__Task requirements__:
1) Reproduce the passage of the Enceladus text from "Enceladus is 25" up to and including "a new study.".
2) Please copy the records word for word from the line with "Política de Privacidade (147, 2507)" through the end of the records, leaving out the pictures.

__Extract__:
========================================================================

Enceladus is 25 times smaller than Earth and the surface hides an underground ocean, where scientists hope to find extraterrestrial life
PUBLISHED SEP 22, 2020
(NASA/JPL-Caltech/Space Science Institute)
(NASA/JPL-Caltech/Space Science Institute)

The ocean world, Enceladus — one of the top destinations for searching alien life — has caught the attention of scientists again. The now-defunct NASA's Cassini spacecraft spotted fresh ice covering the northern hemisphere, suggesting that the region is young and was probably active not too long ago, according to a new study.

Enceladus is an icy moon orbiting Saturn. NASA says it is 25 times smaller than Earth. The surface hides an underground ocean, where scientists hope to find extraterrestrial life. What is more, the moon contains the ingredients necessary for life: organic compounds, volatile gases, water vapor, carbon dioxide, carbon monoxide, salts and silica. Further, the south pole is interrupted with deep fissures called Tiger Stripes, which allows jets of water vapor and ice particles to escape from the ocean. 

The new findings on the northern hemisphere are courtesy of NASA's Cassini spacecraft infrared eyes, which collected light bouncing off the surface of Enceladus. This data was then combined with detailed images captured by Cassini's Imaging Science Subsystem to make the new global spectral map of Enceladus.

========================================================================

Word and item position data:
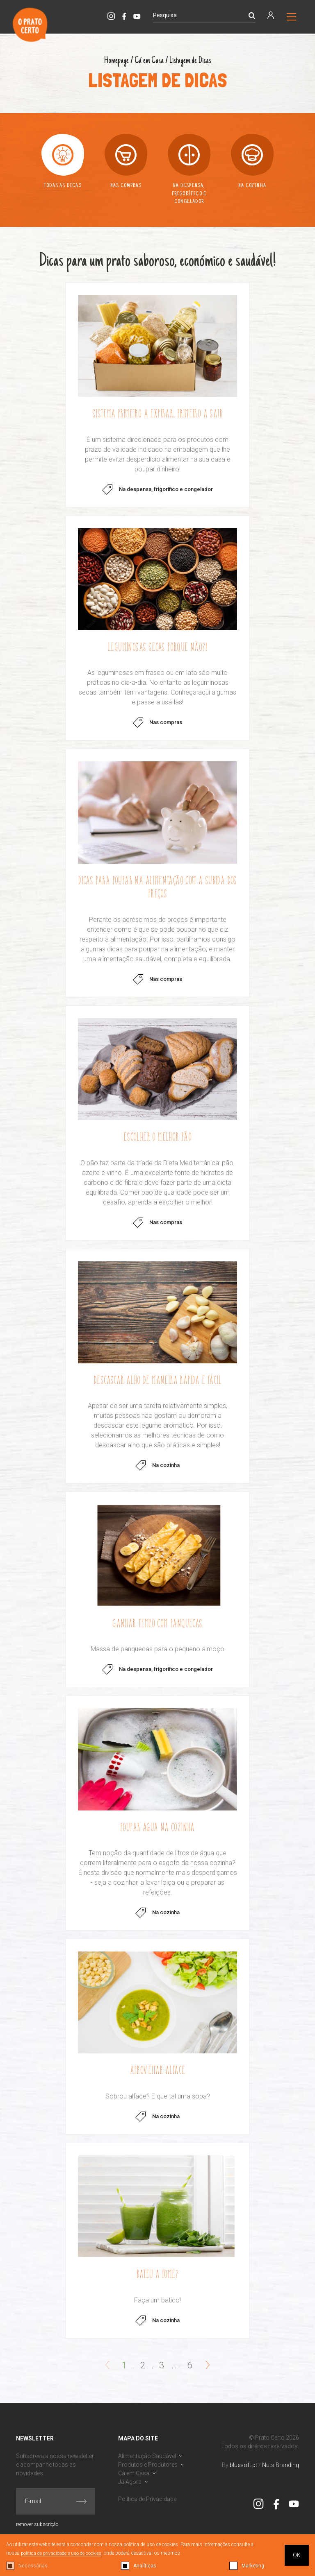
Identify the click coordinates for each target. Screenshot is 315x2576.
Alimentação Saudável (147, 2464)
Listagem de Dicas (190, 61)
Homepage (115, 61)
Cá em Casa (148, 61)
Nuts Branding (280, 2473)
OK (297, 2555)
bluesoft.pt (243, 2473)
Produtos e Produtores (148, 2473)
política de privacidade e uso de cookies (63, 2553)
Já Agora (130, 2490)
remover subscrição (37, 2532)
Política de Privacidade (147, 2507)
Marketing (253, 2566)
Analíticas (144, 2566)
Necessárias (33, 2566)
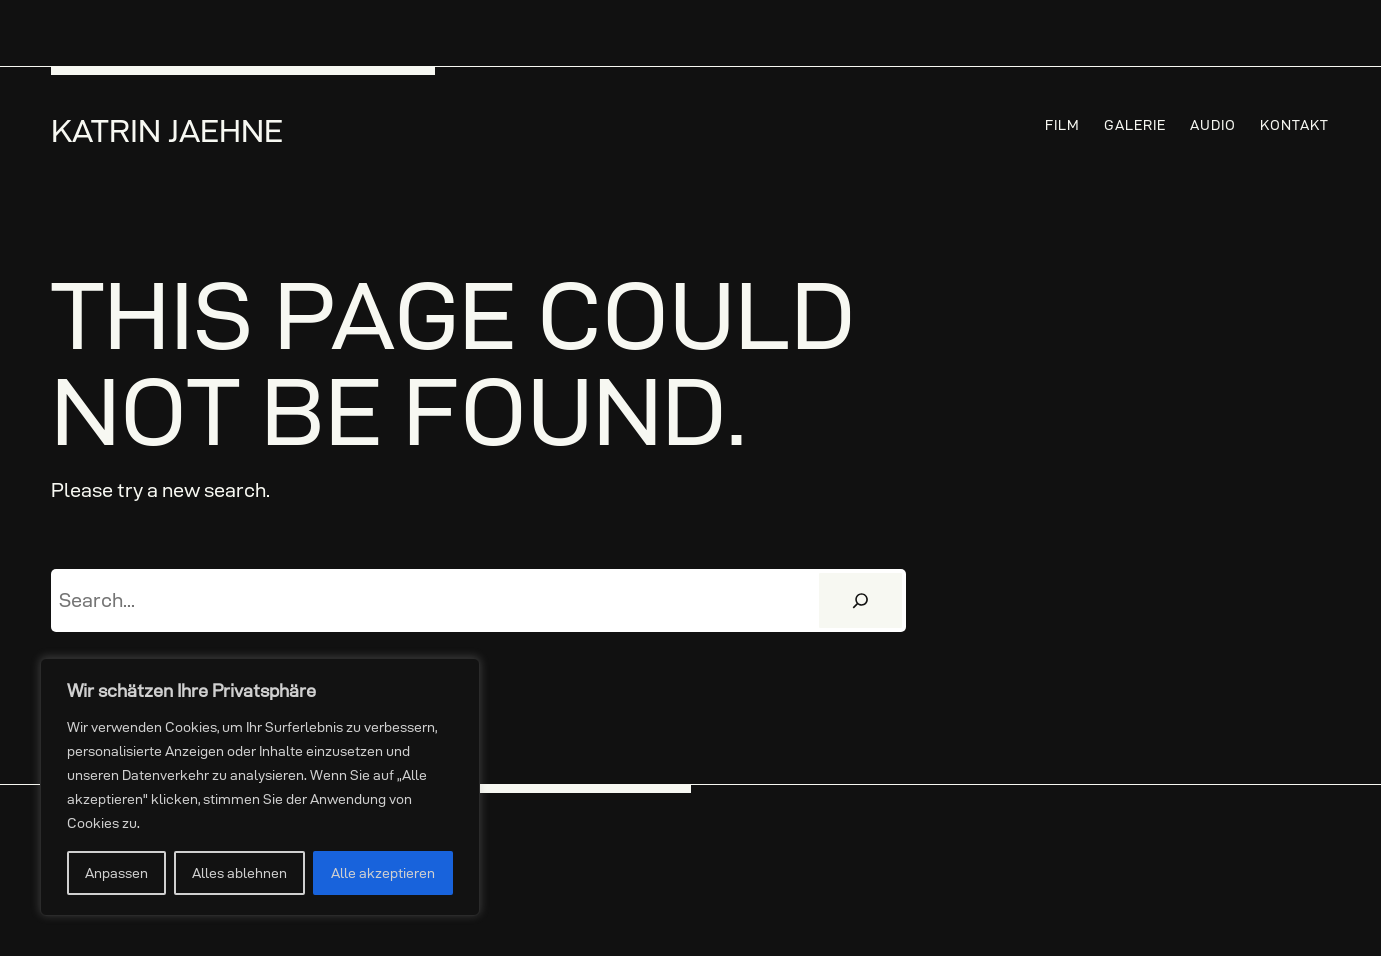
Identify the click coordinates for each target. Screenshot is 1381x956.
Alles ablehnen (239, 873)
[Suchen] (860, 601)
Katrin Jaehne (167, 130)
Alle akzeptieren (383, 873)
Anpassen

========================================================================

__Correct answers__:
1)
Enceladus is 25 times smaller than Earth and the surface hides an underground ocean, where scientists hope to find extraterrestrial life
PUBLISHED SEP 22, 2020
(NASA/JPL-Caltech/Space Science Institute)
(NASA/JPL-Caltech/Space Science Institute)

The ocean world, Enceladus — one of the top destinations for searching alien life — has caught the attention of scientists again. The now-defunct NASA's Cassini spacecraft spotted fresh ice covering the northern hemisphere, suggesting that the region is young and was probably active not too long ago, according to a new study.

2)
Política de Privacidade (147, 2507)
Marketing (253, 2566)
Analíticas (144, 2566)
Necessárias (33, 2566)
Identify the click coordinates for each target. Screenshot is 1381x956.
Alles ablehnen (239, 873)
[Suchen] (860, 601)
Katrin Jaehne (167, 130)
Alle akzeptieren (383, 873)
Anpassen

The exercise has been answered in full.